I would guess that you probably have already told her how you feel without even having to tell her. I’m sure you’ve expressed your disappointment in some way, and it doesn’t appear to alter anything. People make time for people they want to make time with–I have learned that in my 43 years of living. I also have learned that some friendships are like romances–they can have a really good run where the two people feel closer to each other than anyone else on earth, and then suddenly it’s just over. No one is mad at the other, and nothing really happened. Life just takes you each in a different direction, and you grow apart. You’d still be there for each other in times of need, but the day-to-day interactions fade.
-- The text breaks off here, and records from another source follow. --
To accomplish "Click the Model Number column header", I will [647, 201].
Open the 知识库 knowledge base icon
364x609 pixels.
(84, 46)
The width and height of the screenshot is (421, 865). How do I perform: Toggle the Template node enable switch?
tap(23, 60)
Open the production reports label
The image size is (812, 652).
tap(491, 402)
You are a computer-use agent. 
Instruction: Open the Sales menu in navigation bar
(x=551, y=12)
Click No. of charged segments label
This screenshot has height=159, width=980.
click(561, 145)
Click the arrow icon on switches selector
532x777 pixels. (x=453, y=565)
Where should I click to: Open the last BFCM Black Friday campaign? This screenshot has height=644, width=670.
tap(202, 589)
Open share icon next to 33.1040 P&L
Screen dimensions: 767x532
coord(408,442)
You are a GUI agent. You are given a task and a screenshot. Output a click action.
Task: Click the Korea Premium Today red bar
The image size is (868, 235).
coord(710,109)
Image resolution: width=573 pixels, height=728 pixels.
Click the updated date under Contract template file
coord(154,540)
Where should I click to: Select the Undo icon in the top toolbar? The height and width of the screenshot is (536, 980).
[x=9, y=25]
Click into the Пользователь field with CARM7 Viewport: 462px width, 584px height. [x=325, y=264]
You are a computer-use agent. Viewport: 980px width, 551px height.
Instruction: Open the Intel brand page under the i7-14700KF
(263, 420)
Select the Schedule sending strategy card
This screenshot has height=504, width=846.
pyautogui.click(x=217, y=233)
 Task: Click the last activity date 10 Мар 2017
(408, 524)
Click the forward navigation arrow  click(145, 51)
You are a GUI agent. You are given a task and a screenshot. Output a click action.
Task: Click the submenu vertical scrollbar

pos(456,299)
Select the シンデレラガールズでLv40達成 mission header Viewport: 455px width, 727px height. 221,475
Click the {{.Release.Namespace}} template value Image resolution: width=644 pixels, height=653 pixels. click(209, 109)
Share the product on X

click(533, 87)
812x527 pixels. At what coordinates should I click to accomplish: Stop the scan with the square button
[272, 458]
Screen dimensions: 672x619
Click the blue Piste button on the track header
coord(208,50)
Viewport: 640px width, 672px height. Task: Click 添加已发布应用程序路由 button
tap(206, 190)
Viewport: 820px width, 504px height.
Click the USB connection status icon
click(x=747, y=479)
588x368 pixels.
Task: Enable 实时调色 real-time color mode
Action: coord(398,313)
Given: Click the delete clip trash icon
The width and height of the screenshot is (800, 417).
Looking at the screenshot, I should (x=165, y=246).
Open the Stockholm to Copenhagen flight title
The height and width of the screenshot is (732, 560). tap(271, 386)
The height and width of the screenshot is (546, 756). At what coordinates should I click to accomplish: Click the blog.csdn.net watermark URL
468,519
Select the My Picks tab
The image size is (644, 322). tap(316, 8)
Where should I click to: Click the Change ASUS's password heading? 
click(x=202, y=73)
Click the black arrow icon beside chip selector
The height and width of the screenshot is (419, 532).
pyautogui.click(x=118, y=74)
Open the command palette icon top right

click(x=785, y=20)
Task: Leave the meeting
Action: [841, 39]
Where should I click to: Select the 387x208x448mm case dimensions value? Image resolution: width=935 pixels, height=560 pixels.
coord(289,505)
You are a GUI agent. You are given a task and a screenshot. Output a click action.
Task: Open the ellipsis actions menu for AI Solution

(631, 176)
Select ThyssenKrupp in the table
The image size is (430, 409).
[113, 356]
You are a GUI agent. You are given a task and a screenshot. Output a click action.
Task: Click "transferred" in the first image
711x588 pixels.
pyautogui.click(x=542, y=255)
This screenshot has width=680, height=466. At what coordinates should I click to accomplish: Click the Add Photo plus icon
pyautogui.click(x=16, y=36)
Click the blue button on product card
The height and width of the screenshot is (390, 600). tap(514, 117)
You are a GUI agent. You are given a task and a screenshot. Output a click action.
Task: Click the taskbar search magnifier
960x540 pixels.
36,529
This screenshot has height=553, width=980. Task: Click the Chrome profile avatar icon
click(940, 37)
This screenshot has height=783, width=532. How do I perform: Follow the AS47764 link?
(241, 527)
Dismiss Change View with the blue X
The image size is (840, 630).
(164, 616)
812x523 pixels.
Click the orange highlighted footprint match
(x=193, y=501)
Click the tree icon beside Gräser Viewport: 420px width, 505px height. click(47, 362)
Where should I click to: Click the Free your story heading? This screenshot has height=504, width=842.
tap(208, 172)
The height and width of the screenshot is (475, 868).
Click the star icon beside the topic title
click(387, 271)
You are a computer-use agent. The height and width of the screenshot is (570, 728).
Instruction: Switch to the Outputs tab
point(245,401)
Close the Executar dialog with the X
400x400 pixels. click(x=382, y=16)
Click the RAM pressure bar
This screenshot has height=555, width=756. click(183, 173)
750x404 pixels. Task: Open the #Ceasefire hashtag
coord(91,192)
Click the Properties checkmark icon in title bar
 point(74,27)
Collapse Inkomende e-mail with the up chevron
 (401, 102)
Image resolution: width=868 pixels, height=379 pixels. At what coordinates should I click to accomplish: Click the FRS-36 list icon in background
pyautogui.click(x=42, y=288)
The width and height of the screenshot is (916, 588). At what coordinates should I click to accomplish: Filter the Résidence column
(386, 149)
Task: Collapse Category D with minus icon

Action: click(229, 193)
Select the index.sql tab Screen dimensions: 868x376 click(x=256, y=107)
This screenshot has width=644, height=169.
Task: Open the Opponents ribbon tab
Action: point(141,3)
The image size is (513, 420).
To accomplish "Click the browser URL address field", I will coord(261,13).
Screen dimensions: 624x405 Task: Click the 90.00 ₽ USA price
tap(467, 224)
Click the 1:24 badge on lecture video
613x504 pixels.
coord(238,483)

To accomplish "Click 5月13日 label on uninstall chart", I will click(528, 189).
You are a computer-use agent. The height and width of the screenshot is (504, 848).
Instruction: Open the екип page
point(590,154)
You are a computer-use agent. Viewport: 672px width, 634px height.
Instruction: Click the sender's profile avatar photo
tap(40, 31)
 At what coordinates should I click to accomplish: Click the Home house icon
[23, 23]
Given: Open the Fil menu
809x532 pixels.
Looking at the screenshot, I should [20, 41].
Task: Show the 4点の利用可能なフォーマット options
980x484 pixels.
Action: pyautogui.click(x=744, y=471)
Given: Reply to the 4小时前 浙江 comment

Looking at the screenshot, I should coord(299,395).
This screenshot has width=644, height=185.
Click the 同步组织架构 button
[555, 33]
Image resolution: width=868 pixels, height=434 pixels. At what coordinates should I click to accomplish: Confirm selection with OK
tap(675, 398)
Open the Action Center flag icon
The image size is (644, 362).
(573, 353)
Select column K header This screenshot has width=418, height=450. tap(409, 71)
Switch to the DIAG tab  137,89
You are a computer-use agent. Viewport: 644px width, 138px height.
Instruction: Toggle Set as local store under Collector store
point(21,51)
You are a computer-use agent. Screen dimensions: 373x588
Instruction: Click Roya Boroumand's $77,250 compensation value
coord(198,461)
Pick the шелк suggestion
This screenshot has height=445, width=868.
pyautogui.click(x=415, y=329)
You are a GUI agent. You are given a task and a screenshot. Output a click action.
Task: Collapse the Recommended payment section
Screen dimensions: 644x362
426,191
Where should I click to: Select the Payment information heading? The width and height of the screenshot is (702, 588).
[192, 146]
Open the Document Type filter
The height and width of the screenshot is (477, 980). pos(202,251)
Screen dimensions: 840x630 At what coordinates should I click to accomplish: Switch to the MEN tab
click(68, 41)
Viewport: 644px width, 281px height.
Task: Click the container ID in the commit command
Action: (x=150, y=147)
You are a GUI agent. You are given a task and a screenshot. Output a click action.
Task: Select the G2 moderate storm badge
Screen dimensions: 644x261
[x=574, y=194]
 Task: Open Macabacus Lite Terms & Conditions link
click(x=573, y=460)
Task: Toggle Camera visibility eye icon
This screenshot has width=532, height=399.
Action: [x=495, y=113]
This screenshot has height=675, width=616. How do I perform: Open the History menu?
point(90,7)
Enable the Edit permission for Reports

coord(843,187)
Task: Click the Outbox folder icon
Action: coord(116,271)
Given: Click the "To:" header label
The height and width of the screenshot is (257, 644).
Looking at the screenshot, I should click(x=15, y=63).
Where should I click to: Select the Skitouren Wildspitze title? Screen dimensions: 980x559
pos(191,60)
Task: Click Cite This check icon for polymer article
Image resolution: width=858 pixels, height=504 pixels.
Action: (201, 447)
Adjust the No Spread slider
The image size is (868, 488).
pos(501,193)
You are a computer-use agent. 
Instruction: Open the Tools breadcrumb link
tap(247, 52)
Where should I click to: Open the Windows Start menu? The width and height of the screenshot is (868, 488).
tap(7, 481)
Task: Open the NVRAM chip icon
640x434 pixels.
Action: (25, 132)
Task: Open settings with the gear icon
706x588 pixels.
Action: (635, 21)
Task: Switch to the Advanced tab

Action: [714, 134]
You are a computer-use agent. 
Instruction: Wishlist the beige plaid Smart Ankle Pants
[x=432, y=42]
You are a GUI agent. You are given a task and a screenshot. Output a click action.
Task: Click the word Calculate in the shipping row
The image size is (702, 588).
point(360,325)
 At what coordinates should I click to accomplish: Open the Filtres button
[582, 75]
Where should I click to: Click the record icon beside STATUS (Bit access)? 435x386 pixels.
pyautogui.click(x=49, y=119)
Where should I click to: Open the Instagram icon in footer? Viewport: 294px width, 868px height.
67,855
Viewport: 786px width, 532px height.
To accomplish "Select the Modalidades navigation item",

I have several friends that I used to see every single day when I was younger. Friends that were my whole world, but my world was much smaller then. As my world (and their worlds) expanded, more and more people entered. Work, activities, kids, and life just happens and broadens your experiences, and those friendships that were once the foundation of of your existence fade into this background thing that is always there, but rarely takes center stage. Years may pass before I see any of my old friends, but that doesn’t mean that I still wouldn’t take a bullet for any one of them or be there in a moment’s notice if hardship or tragedy struck. My life course just took me away from daily interaction, and theirs did the same.

You sound like maybe you are in your twenties. When you get to your late twenties and early thirties, your adulthood will take you to new levels of life that unfortunately don’t offer a lot of time for hanging out with friends. And when you do have time, you are usually hanging out with new friends that share the world you now live in. One day, you’ll be friends with your children’s friends’ parents or the people in your church groups or committees. You will tend to “hang out” with the people that are in your closest proximity. That is what is happening to your best friend now. Her world is now primarily her boyfriend’s world, and this new friend is part of that world. She is in her closest proximity. It is only natural that they would create this exciting new friendship. Stay quiet. Stay her friend. But realize that at some point in time, you two are probably not going to be as inseparable as you once were, and other people will enter and take a piece of her for themselves. That is perfectly normal. Start trying to find your own people who will gravitate to you in that way. Once you have other options, you won’t feel so abandoned.